Washington, D.C. — The construction phase of any building represents a relatively short period of time in the lifespan of a structure and a unique set of risk scenarios are present. Completed and occupied buildings are much less vulnerable to fire than those still in the construction phase.
A fire broke out in an under-construction building in Maryland earlier this week; fortunately, there were no serious injuries, although two firefighters did suffer minor injuries according to Fire Chief Benjamin M. Barksdale.
Construction of buildings this size has repeatedly been approved by the very building officials that must enforce our nation’s building codes. These construction experts recognize that construction fires represent just a tiny fraction of structure fires in this country, less than 1 percent. And, the most frequent cause of these fires is cooking equipment brought onto the job site or improper construction hot work, both causes that can be easily remediated through better job site education, training and oversight. Understandably, fires in buildings under construction have drawn a lot of media attention lately, but the remedy is improved construction site practices, not additional legislation that bypasses the expertise of building officials.

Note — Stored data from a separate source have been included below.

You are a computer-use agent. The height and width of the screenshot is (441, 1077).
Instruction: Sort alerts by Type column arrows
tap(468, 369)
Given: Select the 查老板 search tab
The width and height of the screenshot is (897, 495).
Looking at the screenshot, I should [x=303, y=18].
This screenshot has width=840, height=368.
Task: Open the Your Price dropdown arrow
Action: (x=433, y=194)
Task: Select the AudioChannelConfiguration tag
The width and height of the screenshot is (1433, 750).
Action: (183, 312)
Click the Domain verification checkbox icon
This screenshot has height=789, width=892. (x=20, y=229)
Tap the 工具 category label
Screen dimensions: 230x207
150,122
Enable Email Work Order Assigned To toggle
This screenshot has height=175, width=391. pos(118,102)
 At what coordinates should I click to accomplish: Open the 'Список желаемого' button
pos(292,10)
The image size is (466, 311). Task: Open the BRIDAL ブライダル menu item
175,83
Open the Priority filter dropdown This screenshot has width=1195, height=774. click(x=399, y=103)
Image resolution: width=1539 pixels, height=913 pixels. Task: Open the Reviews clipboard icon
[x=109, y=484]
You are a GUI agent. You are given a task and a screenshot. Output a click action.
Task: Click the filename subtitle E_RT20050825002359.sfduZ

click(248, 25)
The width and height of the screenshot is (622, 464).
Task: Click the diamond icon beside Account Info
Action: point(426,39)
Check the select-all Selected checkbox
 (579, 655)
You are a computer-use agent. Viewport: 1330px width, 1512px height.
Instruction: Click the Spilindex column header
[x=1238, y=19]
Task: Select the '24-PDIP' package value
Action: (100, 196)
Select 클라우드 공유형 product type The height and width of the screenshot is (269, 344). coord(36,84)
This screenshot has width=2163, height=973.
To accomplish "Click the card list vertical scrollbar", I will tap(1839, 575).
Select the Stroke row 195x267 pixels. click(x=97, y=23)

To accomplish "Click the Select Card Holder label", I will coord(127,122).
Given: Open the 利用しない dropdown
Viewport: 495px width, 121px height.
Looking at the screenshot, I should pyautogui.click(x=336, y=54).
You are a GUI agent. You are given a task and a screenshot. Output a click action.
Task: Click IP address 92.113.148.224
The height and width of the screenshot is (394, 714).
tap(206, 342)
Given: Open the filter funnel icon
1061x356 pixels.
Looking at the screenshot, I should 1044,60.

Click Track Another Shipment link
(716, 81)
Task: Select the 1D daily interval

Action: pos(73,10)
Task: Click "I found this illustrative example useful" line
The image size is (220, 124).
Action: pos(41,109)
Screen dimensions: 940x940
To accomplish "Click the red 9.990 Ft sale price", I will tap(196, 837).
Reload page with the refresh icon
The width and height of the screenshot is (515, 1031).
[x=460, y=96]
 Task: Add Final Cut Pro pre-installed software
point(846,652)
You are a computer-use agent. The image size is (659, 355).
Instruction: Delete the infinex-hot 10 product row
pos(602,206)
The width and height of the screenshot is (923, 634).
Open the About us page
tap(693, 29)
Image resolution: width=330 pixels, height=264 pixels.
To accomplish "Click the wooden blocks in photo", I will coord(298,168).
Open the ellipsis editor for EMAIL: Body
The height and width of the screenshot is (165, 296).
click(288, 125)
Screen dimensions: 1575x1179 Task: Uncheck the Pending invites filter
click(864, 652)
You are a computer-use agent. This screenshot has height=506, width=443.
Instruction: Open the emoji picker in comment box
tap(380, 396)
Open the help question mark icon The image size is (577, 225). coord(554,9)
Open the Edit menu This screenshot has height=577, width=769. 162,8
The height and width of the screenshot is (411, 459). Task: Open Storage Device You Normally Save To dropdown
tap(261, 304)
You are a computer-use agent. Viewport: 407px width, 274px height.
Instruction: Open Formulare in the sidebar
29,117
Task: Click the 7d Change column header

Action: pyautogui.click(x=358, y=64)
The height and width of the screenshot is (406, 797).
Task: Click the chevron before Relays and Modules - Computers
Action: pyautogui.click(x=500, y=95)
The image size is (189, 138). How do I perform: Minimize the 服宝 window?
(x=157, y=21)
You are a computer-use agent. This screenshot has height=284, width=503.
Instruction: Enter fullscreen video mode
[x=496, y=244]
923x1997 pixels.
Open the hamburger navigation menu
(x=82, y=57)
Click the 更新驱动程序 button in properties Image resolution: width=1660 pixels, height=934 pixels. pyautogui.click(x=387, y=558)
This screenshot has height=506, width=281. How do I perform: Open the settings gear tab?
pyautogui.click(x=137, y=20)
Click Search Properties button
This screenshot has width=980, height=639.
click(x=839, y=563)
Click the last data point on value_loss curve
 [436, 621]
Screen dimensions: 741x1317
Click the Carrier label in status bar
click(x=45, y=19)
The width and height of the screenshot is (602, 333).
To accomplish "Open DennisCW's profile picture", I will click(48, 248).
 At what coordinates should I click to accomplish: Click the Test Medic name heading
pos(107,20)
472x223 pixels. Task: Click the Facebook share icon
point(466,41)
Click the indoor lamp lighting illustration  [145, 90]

“Our national building codes, including those used in Maryland, are the culmination of extensive work and research done by building and fire code officials, architects, and engineers establishing precise requirements for safe construction. To legislate counter to these construction experts simply does not make sense,” said American Wood Council (AWC) President and CEO Robert Glowinski. “As those experts all know, there are many materials used in building construction that are vulnerable to fire until required passive and active fire safety measures are in place and operational. Even noncombustible structures constructed from steel and concrete are affected by fire and can fail, as we’ve seen in several examples nationwide over the last month.”
“This is a national challenge and we are working with the International Code Council (ICC) and other national experts to find solutions. To assist in improved construction safety practices at jobsites, AWC provides information, manuals, and videos to help prevent construction fires, which can be found at www.ConstructionFire.com.”